● **Data section**:
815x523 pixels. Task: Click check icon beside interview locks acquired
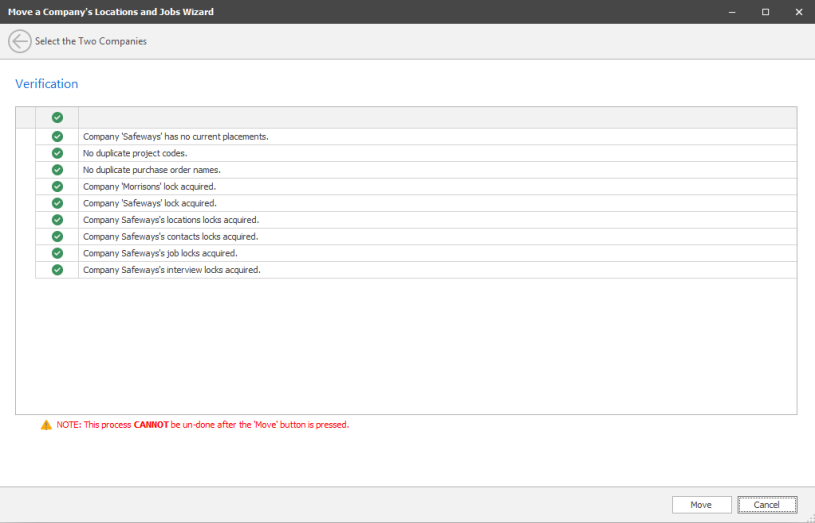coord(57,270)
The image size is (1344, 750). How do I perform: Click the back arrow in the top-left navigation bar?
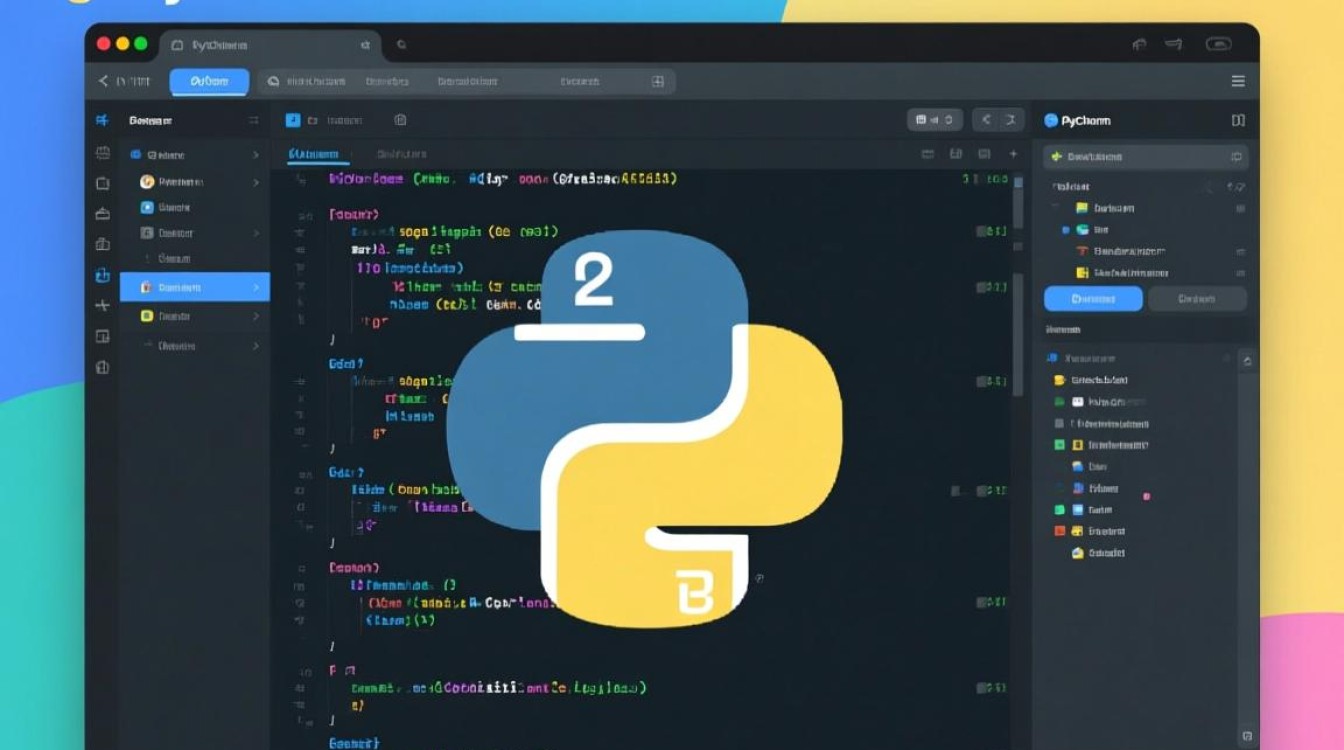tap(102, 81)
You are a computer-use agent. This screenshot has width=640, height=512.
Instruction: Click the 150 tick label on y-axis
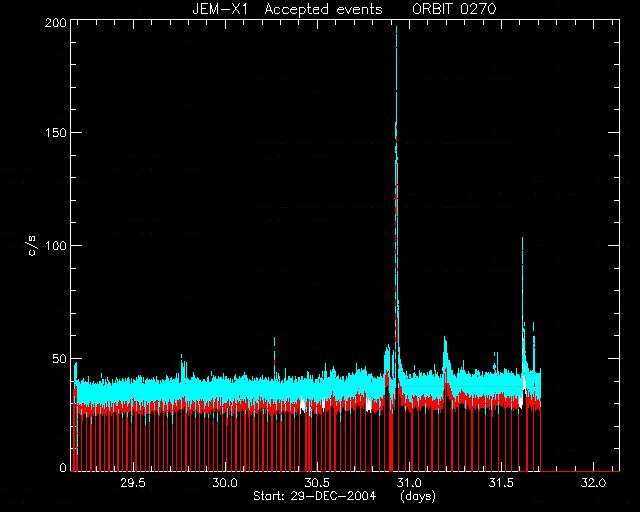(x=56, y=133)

● **What the exercise asks**:
Line by line, return the listing above exactly, leaving out its pictures.

● **Response for this exercise**:
815x523 pixels. Task: Click check icon beside interview locks acquired
coord(57,270)
The image size is (1344, 750). How do I perform: Click the back arrow in the top-left navigation bar?
tap(102, 81)
You are a computer-use agent. This screenshot has width=640, height=512.
Instruction: Click the 150 tick label on y-axis
(x=56, y=133)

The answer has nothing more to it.